MLearn – Data

MLearn data tab is used load data from local drive’s .csv file. Maximum file size is 5 megabyte. Default data can be used for demonstration purposes. Click dropdown under ‘load data from app’ to choose a default dataset.

Click ‘Browse’ to load data from local drive. Select .csv file that contains your data and select ‘choose’ and ‘Submit Change’ to load the data.

Once loading completed, it’ll appear under ‘Load Data’ section.

New data will appear in a table in ‘Data Input’ section.

A portion of data can be used for analysis Instead of using all data. This can be done by using rows, columns or date, if there’s any date column. For example, first 5 rows can be selected for analysis by checking ‘Subset Row’ under ‘Extract Data’ and entering beginning and ending row number as 1 and 5, successively.

Click ‘Submit Change’ to end this action.

In a similar manner specific columns can be selected for further analysis. As an alternate to subset data by rows, data can be extracted by date, if there’s any date column. To do so, first uncheck and click ‘Submit Change’ to bring back original dataset. Check ‘Subset Date’, select ‘date column’, ‘date format’ and finally ‘start date’ and ‘end date’. For this example, date column is ‘Date’, formate is ‘month/date/year’ and to select first 5 rows choose start date ‘2012-10-04’ and end date ‘2012-10-10’.

Click ‘Submit Change’ to end this action.

If there’s any missing value, error or NA in dataset, they’ll be converted to NA (not a number). This can be handled either by removing NA containing rows or replacing those cells with column mean. For demonstration, refresh the page by Clicking ‘Refresh’ on right end. This’ll change the page to default settings. Under ‘load data from app’, select ‘airquality’ data and click ‘Submit Change’. 

In first 10 rows there’re missing values at 5th, 6th and 10th rows. To remove NA rows, select ‘remove NA rows’ radio button and click ‘Submit Change’.

This’ll remove all NA containing rows.

Other option is to select ‘column mean’ under ‘replace NA with’ and click ‘Submit Change’.

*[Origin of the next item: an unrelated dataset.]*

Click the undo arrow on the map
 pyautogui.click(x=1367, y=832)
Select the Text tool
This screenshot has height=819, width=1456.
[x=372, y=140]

For regression and classification operation, a train/test split can be selected under ‘Split Data’ section. By default train/test split is 80/20, that is in 100 rows dataset, 80 rows will be used to train the model and 20 rows will be used to test the model. Split will be preformed preserving relative ratios of different labels in response variable (Y-variable).